Dangerous Days, Terry Deary’s new history series for adults with Weidenfeld & Nicolson, will kick-start in November with a look at the Roman Empire.
Dangerous Days in the Roman Empire (7th November) is the first in a series of four books in Deary’s new adult direction, after his Horrible Histories series with Scholastic was discontinued earlier this year.
The other books in the series with W&N—of which four have been agreed to date—are likely to be Dangerous Days on the Victorian Railways in May next year; with titles on Elizabethan England and Ancient Egypt to follow in late 2014 and 2015 respectively, although one of the trio could be replaced with a book on the Viking world.
W&N publisher Alan Samson said Deary’s new series would hopefully appeal to fans of “Blackadder” as well as the now grown-up fans of Horrible Histories, which began in 1992.
But Samson added the new titles are “more terrible” than Horrible Histories, and “more entertaining” than the usual history books. “There’s a sort of revisionism,” he said. “You don’t come away from these books remotely thinking you would want to have lived in Ancient Rome. There is nothing nostalgic about them.
“It’s not the glory that was Rome . . . the facts were always there, it’s the interpretation of the facts that is very wry, very skeptical, and not cynical. Ancient Rome proves to be a very violent, unpleasant place to live; I think it’s fair to say you wouldn’t have wanted to be a barbarian on the borders of Rome after reading this book.”

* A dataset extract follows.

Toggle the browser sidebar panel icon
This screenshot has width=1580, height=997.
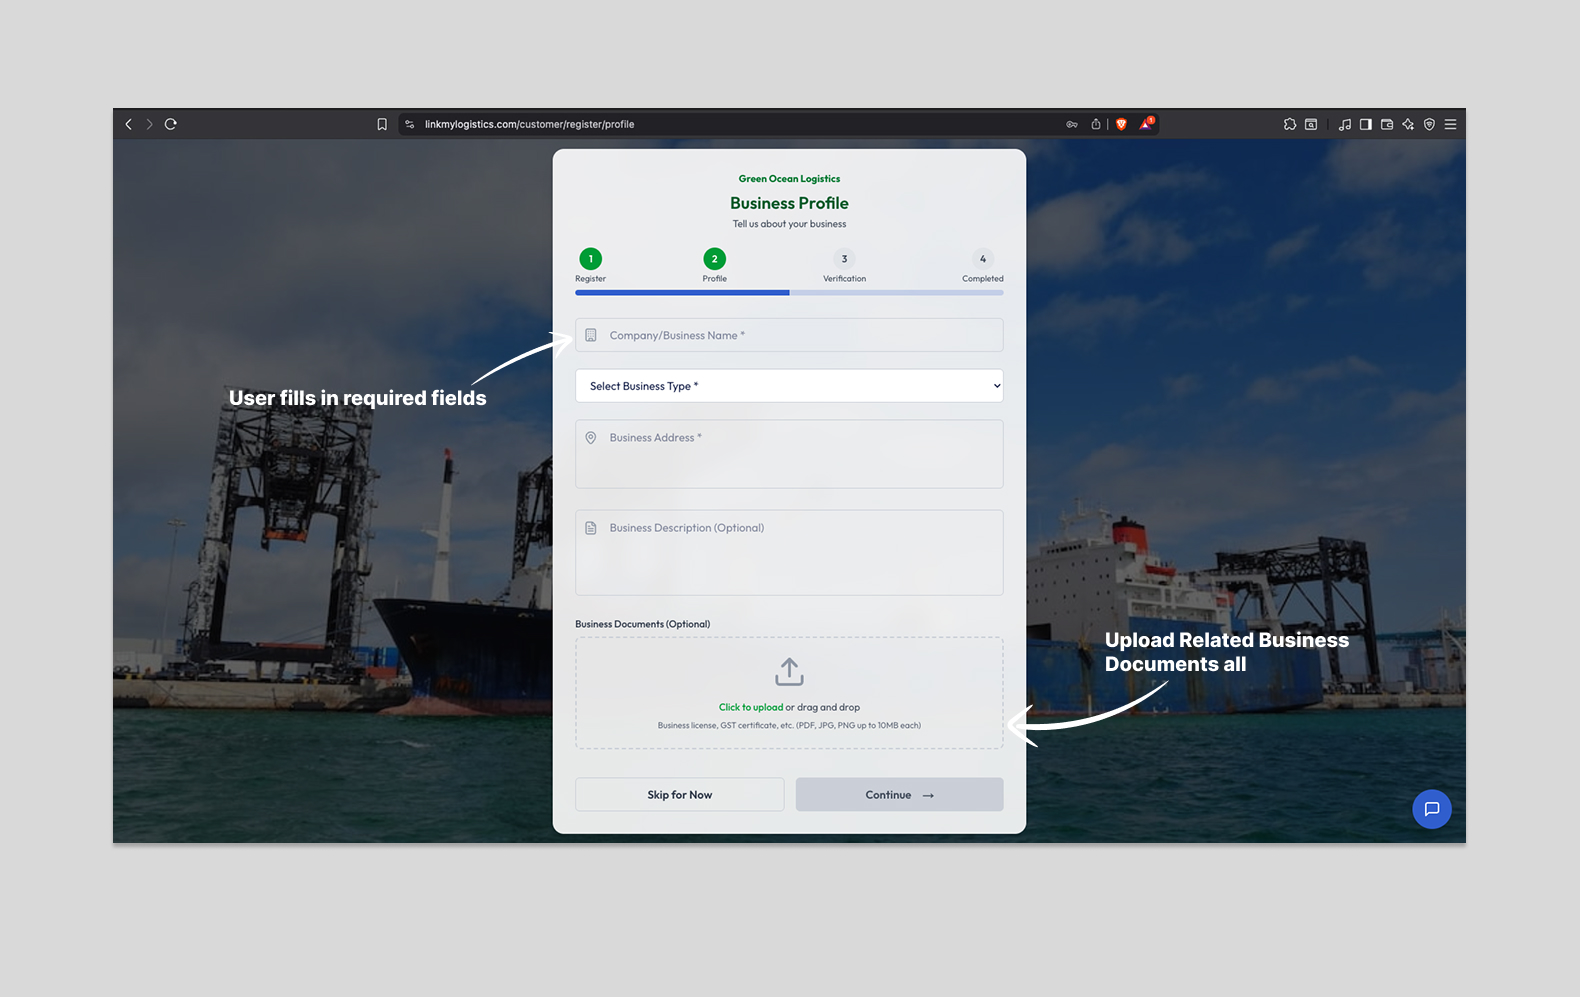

Samson added that the titles won’t be written in continuous prose, as many history books are today; instead they will adopt a format recognisable to Horrible Histories fans, with at least three medical fact boxes, “did you know?” box-outs, and timelines in each section. “The medical facts are in there about being skinned alive or being thrown in boiling oil or pushed off the Tarpeian Rock,” Samson added.
Of the rest of the series, Samson said: “These are four or five subjects that we’re looking at. I studied Classics and there are many things in there that I didn’t know; it’s full of information, good jokes, horrible behaviour, and wonderful facts.”
Describing Deary as a “one-man industry in the north-east,” Samson added: “This is going to appeal to not only people who grew up with Horrible Histories, but also people who have never read one, who just want an entertaining, informative book about Ancient Rome or the Victorian railways.”
W&N hopes Dangerous Days in the Roman Empire will corner the history book gift market in time for Christmas, with an unconfirmed price point of £9.99 or £12.99.